Last Century’s Clothes Horse
My family sometimes makes fun of me. It’s gentle fun, but fun nonetheless.
I change my clothes often, usually two or three times a day. However, it’s not that I put on clean clothing – rather, I change clothing depending on what I am doing. If I am working in the garden, for example, I have old torn pants that I will put on for that. If I am sitting and writing, I have old, worn clothing that I wear for that – what I consider my ordinary everyday clothing. If people are coming over, or I am going out of the house, I have good clothing that I put on for that.
I do this because wearing ‘good’ clothing to do tasks where they might become dirty makes me deeply uncomfortable. As a result I have clothing that is categorized by how good it is, and whether I
I sat down and thought about this the other day when I got a new t-shirt from a well known manufacturer of quality clothing. I had not bought clothing from them before, in part because I have a lot of trouble spending on clothes. And true to everything that I had read about this company, the t-shirt is very well made. It is exquisitely comfortable. It looks pretty good as t-shirts go. It should last a long time.
And when I went to light the charcoal grill for dinner, I changed it for an old one that is worn thin and bare, the logo cracked and half missing.
I thought about it: why did I do that? Why do I do that, change my pants and shirt two or three times a day? Wearing the old, worn stuff for multiple days between washings?
I realized that this goes back to when I was very young.
I used to think that we were middle class. Not rich, I thought, but pretty well off. There were poor people, and there were rich people, and there was everybody else – they were middle class. We were middle class.
When I look back on it now, I realize that we were not middle class. We would probably be classified now as working poor – my mother worried about money constantly. She managed to scrape up enough to get me, the oldest, new clothing from the Sears catalog every August ready for the school year: one or two outfits. She managed to find enough to get each of my younger brothers something new if I had stained or torn something, but otherwise they got my hand-me-downs. My sister, the only girl, got new clothing, but she had hand-me-down pants and shirts as play clothing.
My mother went absolutely insane if I got grass stains on my school clothing. Eating, playing… I learned to be careful. Back then, parents controlled their children by beating them.
There are other artefacts of this in my personality. I fuss about windows and doors being open or closed. I do this because we ran out of heating oil a few times when I was young. I remember those times, when a visit from the oil truck was a major expense, and I find that I abhor the waste of heat or cool.

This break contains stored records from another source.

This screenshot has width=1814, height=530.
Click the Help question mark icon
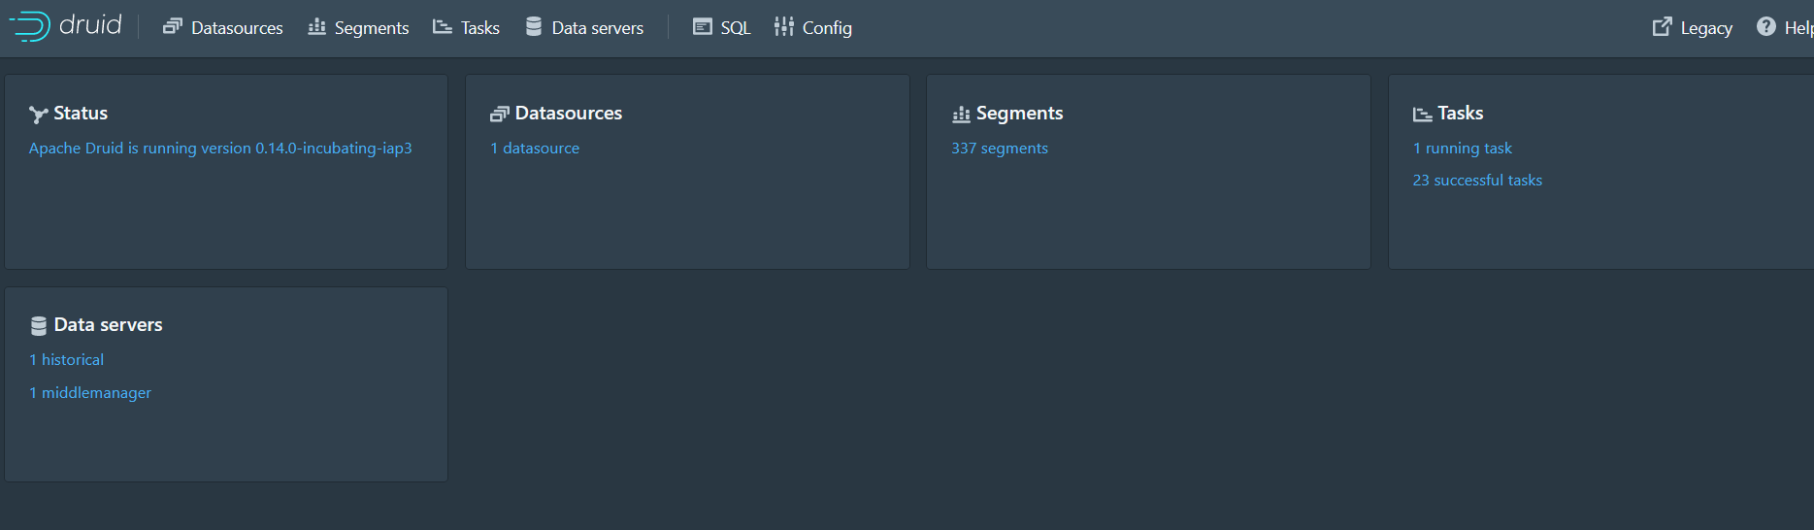(1766, 27)
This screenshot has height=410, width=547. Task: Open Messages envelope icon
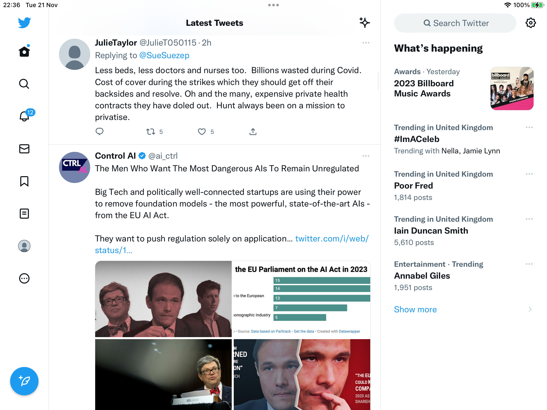click(24, 149)
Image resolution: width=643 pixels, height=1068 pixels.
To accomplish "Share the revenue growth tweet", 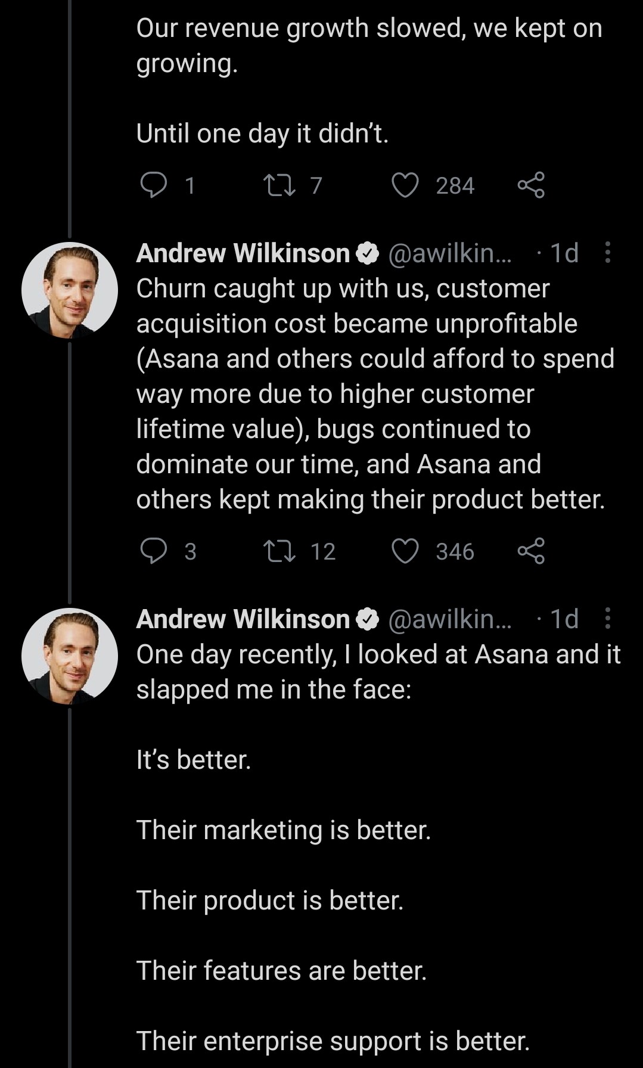I will pos(530,185).
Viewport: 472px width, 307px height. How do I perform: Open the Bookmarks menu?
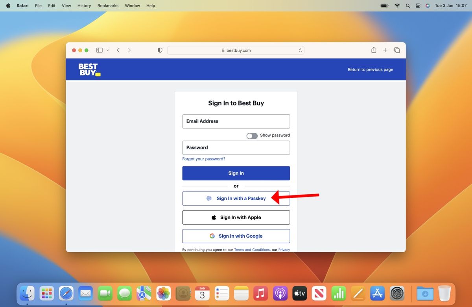pyautogui.click(x=107, y=6)
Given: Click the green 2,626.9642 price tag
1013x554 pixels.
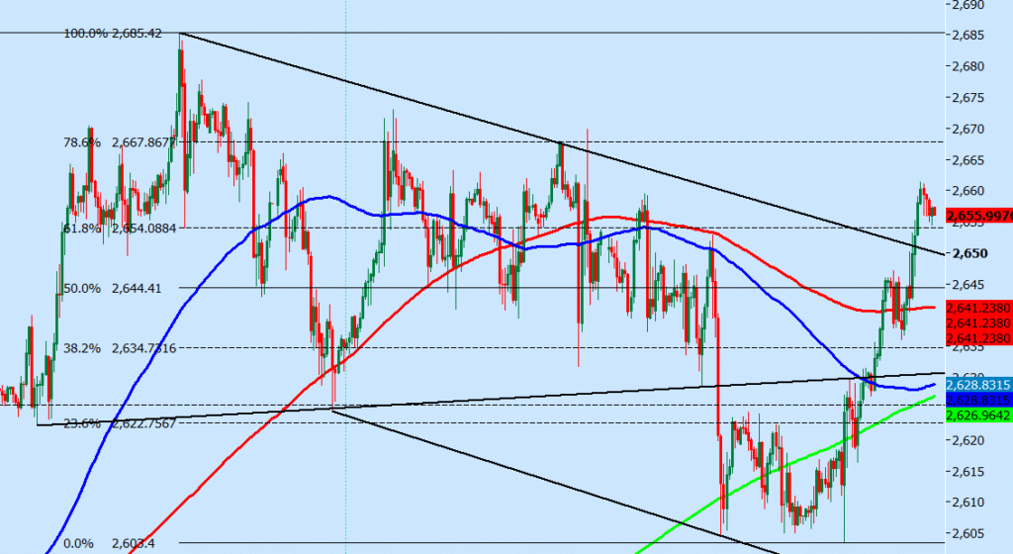Looking at the screenshot, I should (x=977, y=416).
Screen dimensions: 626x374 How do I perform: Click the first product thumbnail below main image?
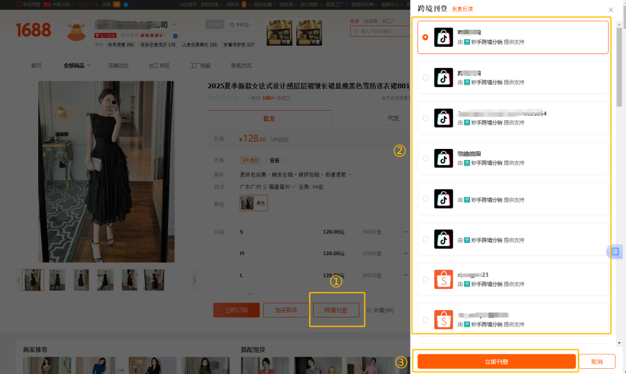pyautogui.click(x=32, y=280)
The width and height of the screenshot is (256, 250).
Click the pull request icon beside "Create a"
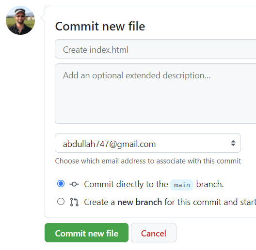pos(74,202)
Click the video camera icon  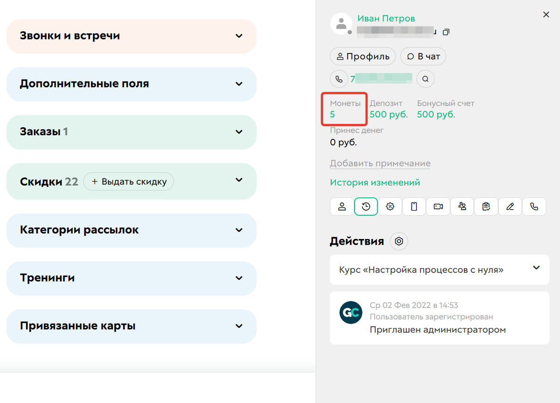[x=438, y=206]
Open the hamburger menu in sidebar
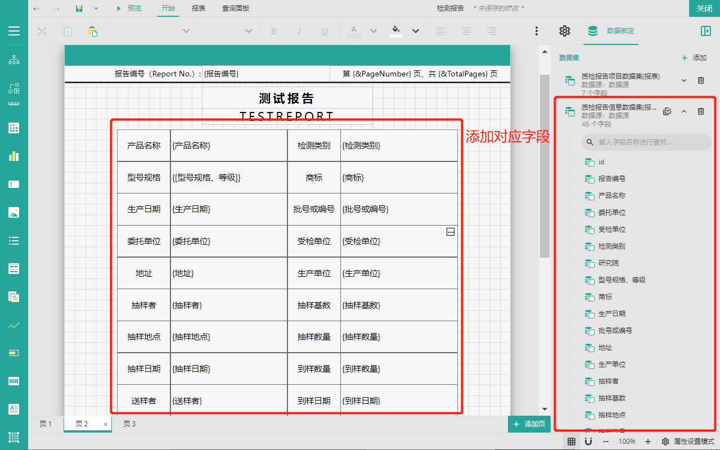Image resolution: width=720 pixels, height=450 pixels. (x=14, y=31)
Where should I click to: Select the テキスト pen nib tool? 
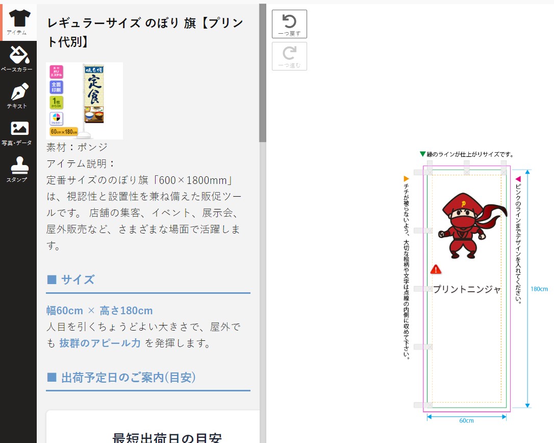pyautogui.click(x=18, y=96)
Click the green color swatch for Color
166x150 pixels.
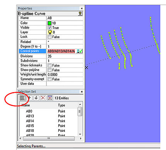pyautogui.click(x=49, y=23)
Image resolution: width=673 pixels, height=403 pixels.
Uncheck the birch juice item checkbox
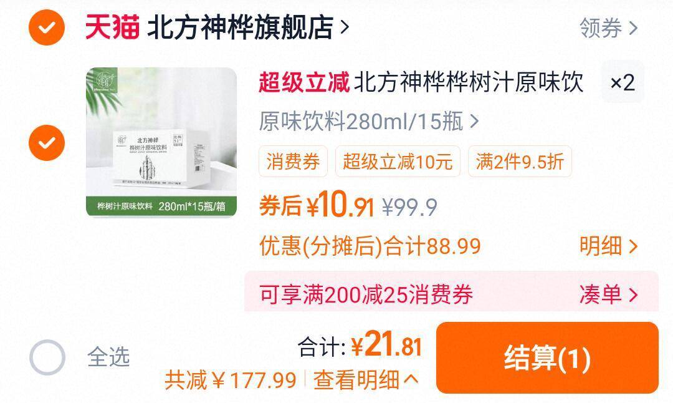pos(47,143)
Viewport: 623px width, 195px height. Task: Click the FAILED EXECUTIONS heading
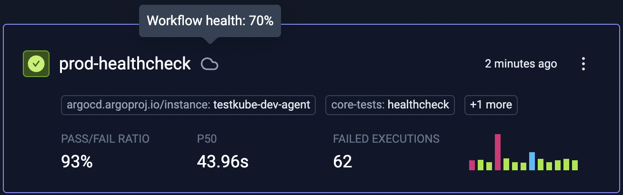[386, 139]
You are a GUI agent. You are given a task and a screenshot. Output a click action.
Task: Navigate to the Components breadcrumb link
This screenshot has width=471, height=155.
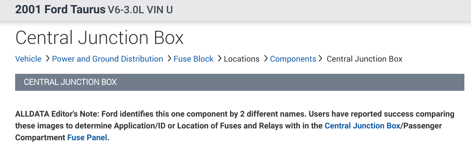[293, 59]
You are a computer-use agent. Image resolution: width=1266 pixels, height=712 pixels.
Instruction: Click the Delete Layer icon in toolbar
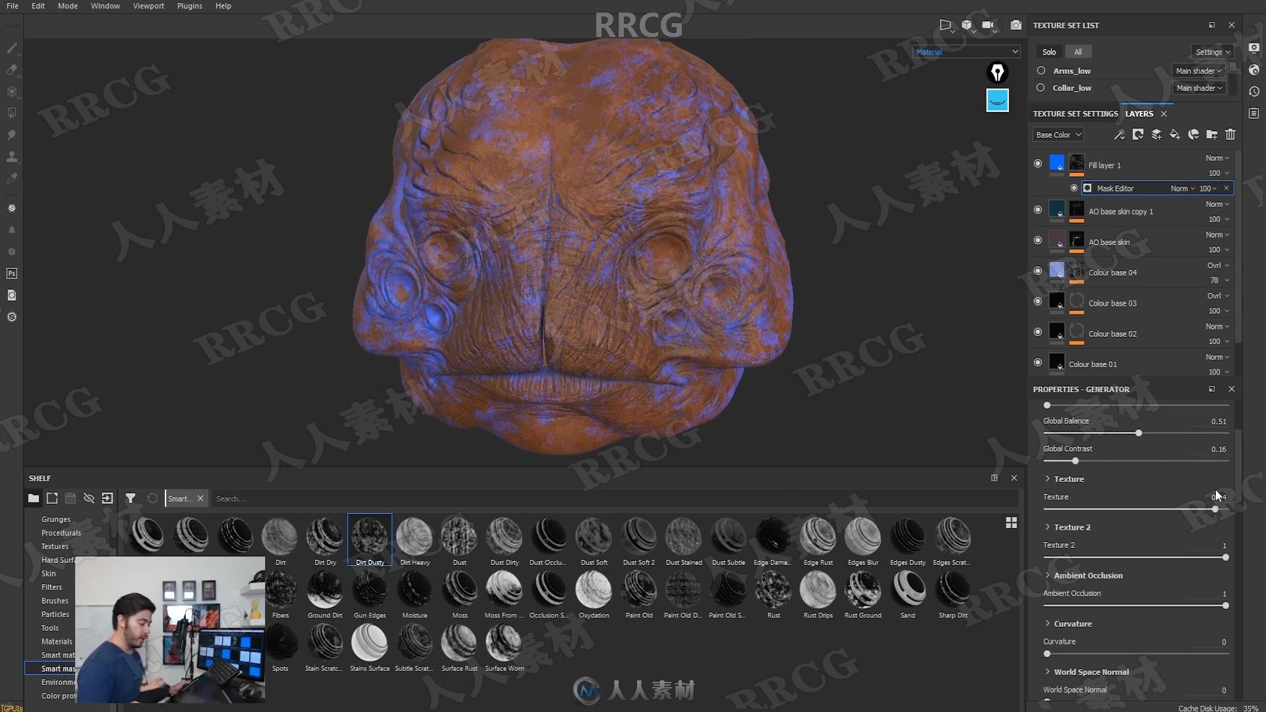1230,134
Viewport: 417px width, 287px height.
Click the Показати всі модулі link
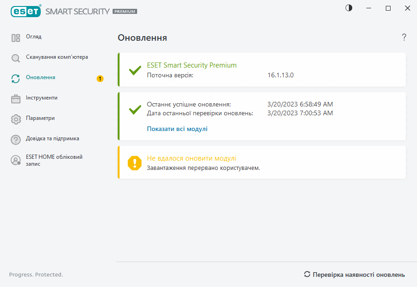[x=177, y=129]
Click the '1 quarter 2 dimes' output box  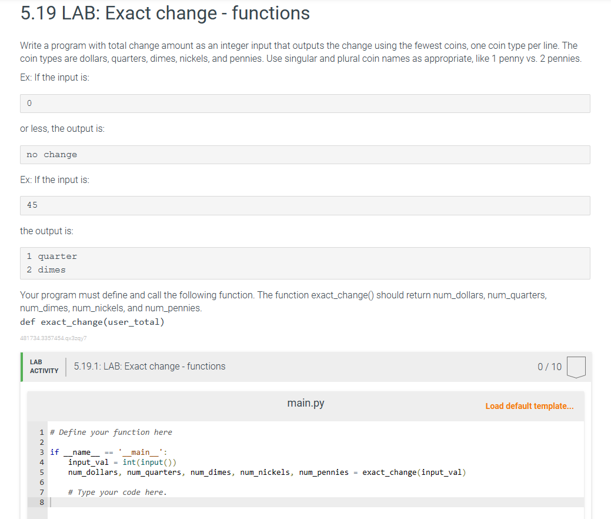305,263
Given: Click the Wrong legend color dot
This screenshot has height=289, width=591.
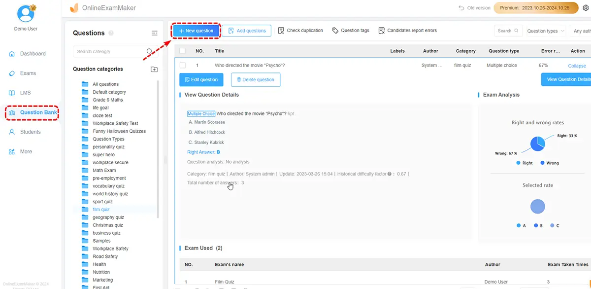Looking at the screenshot, I should (542, 163).
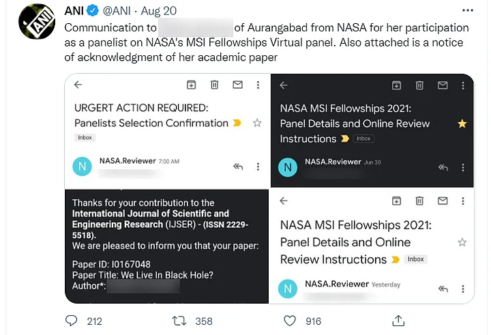Toggle the star on the URGENT ACTION email
Viewport: 491px width, 335px height.
pos(257,123)
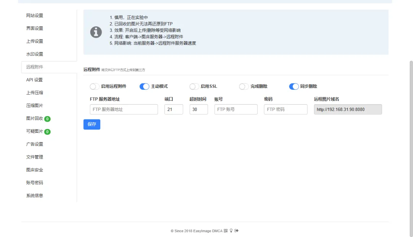Screen dimensions: 413x237
Task: Enable the 完成删除 toggle
Action: coord(244,87)
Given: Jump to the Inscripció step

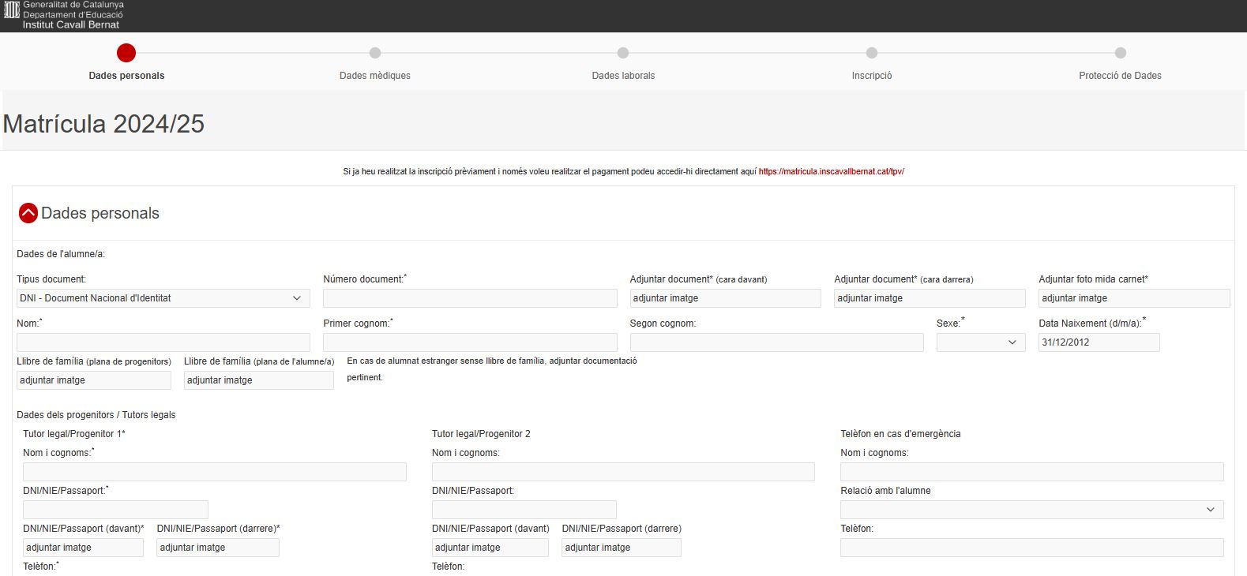Looking at the screenshot, I should 872,54.
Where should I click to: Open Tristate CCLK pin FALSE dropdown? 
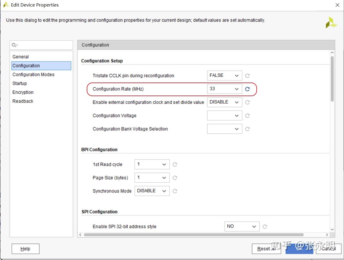224,76
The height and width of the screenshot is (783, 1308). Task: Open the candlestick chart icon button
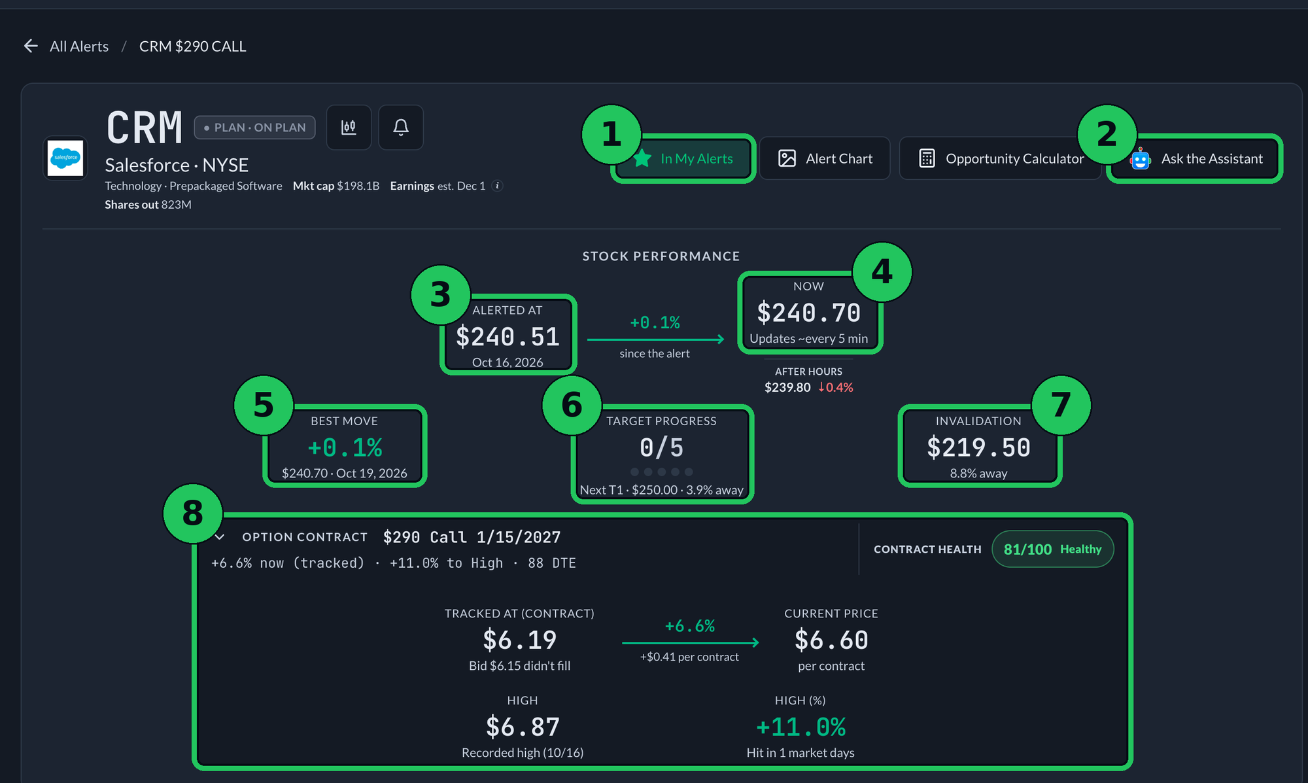[349, 127]

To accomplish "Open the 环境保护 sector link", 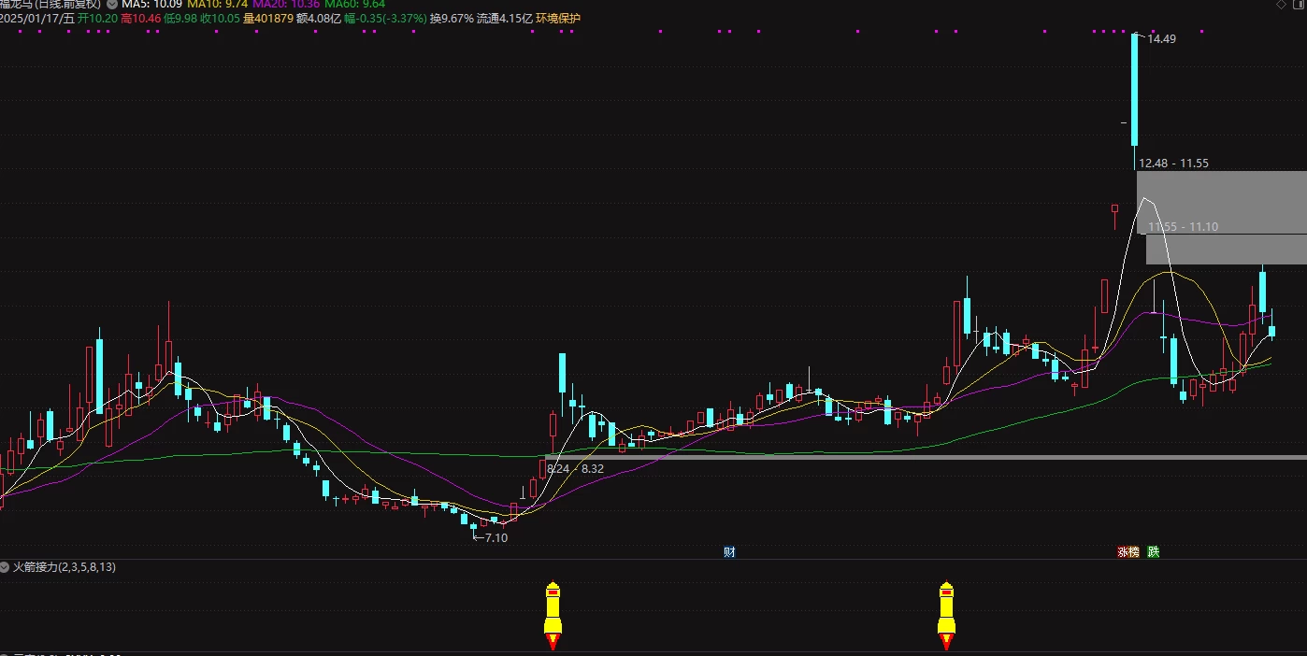I will tap(558, 18).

And what drives me is fear. The fear of losing something that I can never get back – if I ruin this shirt, there isn’t another one. Heat is expensive… so expensive. If we run out, we could be in the cold.
Even as I write this, I am wearing a t-shirt with a hole under the armpit. It has a few old stains near the hem. I can eat in this shirt, I can sit in my office room and type. I have three newish, nice t-shirts upstairs. I will change into one of them to go out for lunch. I’d like, one day, to get beyond this, but I don’t think it likely.
I’ll also change my pants. My wife will roll her eyes.